## THE TASK
Please report how many lines in the records below contain the word "computer", giving only that number.
================
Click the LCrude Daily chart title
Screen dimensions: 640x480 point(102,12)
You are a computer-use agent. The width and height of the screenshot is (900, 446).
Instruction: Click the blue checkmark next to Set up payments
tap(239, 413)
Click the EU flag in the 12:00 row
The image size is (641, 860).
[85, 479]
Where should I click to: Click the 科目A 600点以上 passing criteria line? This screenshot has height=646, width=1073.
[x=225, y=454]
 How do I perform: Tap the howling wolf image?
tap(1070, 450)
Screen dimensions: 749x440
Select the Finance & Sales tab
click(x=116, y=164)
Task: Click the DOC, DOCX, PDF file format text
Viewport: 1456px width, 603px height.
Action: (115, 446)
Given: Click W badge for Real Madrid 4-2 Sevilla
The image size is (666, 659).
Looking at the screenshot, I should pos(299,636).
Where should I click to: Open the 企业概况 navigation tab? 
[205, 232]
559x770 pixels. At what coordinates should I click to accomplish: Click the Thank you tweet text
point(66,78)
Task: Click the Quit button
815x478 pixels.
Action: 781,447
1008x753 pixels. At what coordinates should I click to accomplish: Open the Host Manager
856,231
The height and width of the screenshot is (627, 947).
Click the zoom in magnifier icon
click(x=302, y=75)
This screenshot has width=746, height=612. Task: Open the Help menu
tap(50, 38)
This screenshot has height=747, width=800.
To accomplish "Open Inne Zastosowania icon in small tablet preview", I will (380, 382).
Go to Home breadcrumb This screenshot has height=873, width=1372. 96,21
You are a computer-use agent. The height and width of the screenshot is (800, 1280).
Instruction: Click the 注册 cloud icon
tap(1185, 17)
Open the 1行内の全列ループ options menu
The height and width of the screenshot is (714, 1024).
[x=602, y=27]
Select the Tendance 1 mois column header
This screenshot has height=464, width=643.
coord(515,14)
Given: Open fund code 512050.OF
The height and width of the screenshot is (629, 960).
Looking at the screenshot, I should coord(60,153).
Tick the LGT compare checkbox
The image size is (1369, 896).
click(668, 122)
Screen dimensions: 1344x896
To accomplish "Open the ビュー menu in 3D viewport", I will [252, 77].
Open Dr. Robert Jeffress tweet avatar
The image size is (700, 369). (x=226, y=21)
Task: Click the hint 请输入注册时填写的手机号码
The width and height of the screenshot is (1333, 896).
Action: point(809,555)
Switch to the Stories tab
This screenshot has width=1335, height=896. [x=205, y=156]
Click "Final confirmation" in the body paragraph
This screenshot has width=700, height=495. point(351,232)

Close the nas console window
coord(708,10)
================
## ANSWER FOR THE TASK
2